Instruction Tables - Algorithmica

# Instruction Tables

Interleaving the stages of execution is a general idea in digital electronics, and it is applied not only in the main CPU pipeline, but also on the level of separate instructions and memory. Most execution units have their own little pipelines and can take another instruction just one or two cycles after the previous one.

In this context, it makes sense to use two different “costs” for instructions:

• Latency: how many cycles are needed to receive the results of an instruction.
• Throughput: how many instructions can be, on average, executed per cycle.

You can get latency and throughput numbers for a specific architecture from special documents called instruction tables.
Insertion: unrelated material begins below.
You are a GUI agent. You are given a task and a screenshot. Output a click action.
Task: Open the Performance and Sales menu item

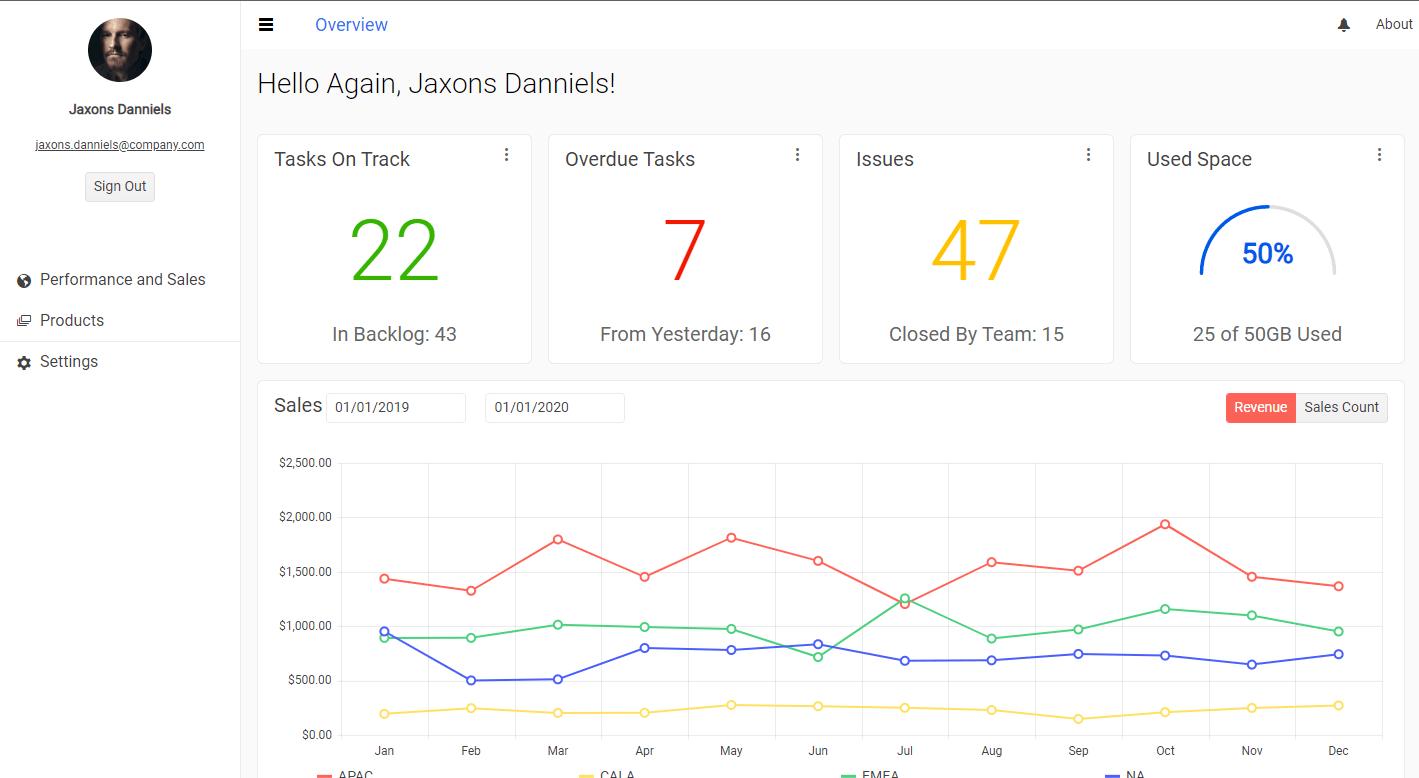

Here are some sample values for my Zen 2 (all specified for 32-bit operands, if there is any difference):

InstructionLatencyRThroughput
jmp-2
mov r, r-1/4
mov r, m41/2
mov m, r31
add11/3
cmp11/4
popcnt11/4
mul31
div13-2813-28

• Most instructions are pipelined, and if they have the reciprocal throughput of $n$, this usually means that their execution unit can take another instruction after $n$ cycles (and if it is below 1, this means that there are multiple execution units, all capable of taking another instruction on the next cycle). One notable exception is integer division: it is either very poorly pipelined or not pipelined at all.
• Some instructions have variable latency, depending on not only the size, but also the values of the operands. For memory operations (including fused ones like add), the latency is usually specified for the best case (an L1 cache hit).